今年1月の区長選でも小池氏は樋口高顕氏の選挙カーでマイクを握るなどの支援もして勝利。対する自民党は内田氏が候補者を積極的に支持せず、党内に不協和音が生まれての敗戦でもあった。今回、小池氏は都民ファへの応援の是非を問われても「都政を支えていく方々にエールを送りたい」と言及せず。さらに疲労による休養で都議選への姿勢が不透明なまま選挙に突入する。

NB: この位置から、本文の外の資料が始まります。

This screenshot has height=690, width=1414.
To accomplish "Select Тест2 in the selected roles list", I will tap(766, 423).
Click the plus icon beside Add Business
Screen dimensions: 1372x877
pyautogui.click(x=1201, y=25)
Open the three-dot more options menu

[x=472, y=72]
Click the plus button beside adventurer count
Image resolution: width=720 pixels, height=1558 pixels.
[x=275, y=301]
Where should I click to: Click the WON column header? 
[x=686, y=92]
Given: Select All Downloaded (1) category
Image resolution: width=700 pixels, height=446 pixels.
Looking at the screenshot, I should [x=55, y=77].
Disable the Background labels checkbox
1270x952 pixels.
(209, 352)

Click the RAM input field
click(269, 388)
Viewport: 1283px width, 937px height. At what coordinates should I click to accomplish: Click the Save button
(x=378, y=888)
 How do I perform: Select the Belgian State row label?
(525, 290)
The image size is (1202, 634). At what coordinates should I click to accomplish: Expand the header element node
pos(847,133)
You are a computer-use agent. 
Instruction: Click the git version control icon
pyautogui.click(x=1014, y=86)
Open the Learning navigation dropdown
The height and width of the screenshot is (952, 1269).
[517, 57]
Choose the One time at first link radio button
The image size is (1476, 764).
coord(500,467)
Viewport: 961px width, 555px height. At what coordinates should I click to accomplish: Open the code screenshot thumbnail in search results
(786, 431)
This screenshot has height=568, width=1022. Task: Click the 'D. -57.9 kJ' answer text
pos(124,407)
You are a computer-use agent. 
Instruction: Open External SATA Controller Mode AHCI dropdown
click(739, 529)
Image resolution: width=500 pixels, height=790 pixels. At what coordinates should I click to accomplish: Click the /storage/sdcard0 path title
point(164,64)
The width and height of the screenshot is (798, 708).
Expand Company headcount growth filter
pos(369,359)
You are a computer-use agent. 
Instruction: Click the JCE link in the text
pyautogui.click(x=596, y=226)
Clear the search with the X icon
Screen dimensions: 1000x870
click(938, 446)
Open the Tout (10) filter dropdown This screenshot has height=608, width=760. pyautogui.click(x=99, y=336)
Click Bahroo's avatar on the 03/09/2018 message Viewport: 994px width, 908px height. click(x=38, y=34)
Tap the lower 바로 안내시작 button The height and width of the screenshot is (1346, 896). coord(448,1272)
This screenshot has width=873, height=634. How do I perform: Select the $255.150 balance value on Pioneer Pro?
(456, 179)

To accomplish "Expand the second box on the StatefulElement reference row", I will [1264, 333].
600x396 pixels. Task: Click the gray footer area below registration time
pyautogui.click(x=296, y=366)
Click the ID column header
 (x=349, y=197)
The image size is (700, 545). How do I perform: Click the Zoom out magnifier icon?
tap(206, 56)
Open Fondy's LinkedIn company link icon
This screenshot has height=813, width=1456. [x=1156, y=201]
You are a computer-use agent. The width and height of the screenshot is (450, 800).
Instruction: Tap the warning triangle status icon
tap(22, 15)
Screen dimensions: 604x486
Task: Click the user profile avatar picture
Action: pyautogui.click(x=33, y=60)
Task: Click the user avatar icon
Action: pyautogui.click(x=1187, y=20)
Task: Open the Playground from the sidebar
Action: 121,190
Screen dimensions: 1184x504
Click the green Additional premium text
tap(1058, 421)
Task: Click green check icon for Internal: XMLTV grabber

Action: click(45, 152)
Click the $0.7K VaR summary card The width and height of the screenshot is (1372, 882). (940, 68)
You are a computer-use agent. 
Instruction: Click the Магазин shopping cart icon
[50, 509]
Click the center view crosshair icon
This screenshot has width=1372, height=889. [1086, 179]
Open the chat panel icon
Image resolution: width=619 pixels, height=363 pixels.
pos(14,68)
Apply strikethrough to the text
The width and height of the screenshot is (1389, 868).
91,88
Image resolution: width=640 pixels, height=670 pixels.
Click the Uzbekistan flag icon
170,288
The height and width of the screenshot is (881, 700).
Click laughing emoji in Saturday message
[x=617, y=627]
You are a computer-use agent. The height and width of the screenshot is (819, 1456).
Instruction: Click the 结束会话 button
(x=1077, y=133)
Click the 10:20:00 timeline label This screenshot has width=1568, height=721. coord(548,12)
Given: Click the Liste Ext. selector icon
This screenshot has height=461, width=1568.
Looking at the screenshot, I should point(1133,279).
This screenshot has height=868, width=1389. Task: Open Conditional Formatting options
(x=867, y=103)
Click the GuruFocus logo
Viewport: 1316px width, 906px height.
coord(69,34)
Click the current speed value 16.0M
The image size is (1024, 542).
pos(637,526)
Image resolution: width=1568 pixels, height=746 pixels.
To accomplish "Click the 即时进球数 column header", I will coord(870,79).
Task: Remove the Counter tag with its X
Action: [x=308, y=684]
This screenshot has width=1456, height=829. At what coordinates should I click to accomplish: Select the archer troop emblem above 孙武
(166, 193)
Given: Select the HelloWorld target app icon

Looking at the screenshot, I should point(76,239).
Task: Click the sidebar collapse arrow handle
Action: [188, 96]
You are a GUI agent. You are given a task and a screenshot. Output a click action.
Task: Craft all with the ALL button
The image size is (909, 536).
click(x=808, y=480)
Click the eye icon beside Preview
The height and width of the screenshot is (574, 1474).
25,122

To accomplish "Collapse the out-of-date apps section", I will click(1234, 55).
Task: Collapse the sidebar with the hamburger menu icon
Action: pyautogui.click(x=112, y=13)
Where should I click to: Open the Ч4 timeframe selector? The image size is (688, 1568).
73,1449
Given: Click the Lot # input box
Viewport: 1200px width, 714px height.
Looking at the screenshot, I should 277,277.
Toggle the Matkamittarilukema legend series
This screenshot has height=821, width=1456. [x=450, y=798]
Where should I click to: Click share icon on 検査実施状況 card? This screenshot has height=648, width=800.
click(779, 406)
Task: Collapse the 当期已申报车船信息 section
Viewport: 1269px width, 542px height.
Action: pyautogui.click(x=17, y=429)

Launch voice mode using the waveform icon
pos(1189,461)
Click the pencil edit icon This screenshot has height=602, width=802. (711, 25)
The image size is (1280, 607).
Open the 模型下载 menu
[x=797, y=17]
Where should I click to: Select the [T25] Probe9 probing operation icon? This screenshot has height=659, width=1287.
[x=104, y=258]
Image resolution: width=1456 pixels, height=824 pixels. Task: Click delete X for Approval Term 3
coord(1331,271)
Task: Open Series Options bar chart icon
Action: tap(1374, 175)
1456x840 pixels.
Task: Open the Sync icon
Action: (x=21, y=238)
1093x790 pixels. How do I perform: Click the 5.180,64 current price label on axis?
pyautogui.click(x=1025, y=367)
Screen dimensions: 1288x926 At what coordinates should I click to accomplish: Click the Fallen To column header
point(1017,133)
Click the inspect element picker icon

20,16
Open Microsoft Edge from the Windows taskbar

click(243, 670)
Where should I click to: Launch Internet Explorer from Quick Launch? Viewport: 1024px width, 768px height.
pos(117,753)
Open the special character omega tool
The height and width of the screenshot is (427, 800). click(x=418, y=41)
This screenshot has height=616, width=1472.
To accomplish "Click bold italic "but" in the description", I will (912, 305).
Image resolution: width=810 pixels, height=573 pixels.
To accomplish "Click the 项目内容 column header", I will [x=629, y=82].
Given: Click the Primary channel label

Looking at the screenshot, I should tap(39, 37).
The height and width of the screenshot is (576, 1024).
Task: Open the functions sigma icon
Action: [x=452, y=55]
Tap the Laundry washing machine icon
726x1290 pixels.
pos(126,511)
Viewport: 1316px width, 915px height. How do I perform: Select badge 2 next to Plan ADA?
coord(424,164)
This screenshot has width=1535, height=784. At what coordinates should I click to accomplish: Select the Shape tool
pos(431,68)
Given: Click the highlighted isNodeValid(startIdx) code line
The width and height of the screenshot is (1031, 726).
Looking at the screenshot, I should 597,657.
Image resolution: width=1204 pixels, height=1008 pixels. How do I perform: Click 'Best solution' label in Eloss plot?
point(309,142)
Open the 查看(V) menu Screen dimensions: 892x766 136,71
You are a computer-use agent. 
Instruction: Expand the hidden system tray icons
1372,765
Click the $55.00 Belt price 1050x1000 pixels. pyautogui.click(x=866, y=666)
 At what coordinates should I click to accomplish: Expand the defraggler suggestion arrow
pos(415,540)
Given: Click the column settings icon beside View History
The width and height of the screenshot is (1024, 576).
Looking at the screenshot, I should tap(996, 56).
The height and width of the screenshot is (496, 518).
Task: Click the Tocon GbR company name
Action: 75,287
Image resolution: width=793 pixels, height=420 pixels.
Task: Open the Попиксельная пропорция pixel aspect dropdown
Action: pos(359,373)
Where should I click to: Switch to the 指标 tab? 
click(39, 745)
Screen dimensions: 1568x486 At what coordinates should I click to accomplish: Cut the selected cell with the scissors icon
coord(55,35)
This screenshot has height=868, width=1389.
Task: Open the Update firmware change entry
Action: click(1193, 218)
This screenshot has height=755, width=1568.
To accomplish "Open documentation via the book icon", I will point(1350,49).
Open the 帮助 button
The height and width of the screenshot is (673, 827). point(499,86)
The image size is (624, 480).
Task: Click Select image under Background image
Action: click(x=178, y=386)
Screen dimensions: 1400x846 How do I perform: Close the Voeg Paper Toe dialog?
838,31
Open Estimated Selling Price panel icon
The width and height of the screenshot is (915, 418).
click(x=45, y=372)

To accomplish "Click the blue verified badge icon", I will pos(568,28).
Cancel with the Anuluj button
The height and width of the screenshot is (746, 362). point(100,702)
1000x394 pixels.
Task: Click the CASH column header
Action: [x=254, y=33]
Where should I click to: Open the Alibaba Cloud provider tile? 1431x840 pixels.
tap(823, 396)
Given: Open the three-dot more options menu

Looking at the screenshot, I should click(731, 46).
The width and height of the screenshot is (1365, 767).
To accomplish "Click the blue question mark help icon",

17年に小池効果もあって板橋区で初当選し、今回は馴染みのない地に国替えして挑む平氏は「小池知事、樋口区長とも連携して、千代田区から東京、日本に改革の火を灯したい」。前回の都議選で断トツの千代田区トップ当選だった樋口氏から選挙区を受け継いではいるが、東京2020に関しても、都民ファは「無観客」支持を貫いており、小池氏を含む足並みがそろっているとは言い難い。ワールドカップ(W杯)出場に加え、日本代表左サイドバックのレギュラー“1議席”に挑んでいる長友からは、家族LINEや電話で激励や助言も受けており、新天地でも負けられない戦いへの気持ちは強いが、“アウェー”感もある。

内田氏には千代田区議を10年間務めてきた“ホーム”アドバンテージがある。自民党関係者は「茂さんのネガティブな要素も分かっている。後継者というより、直之自身が選挙の時だけでなく積み重ねてきた地域との関係は強み」。区でサッカー、軟式野球など数多くの協会や連盟で役職に就き、盛り上げてきた。義父も事務所に訪れるなど陰ながら支えている。ちなみに鹿島やドイツなどで活躍したサッカー元日本代表右サイドバック内田篤人氏が推しメン。どちらが区民へ“アシスト”出来るかが問われる選挙となるか。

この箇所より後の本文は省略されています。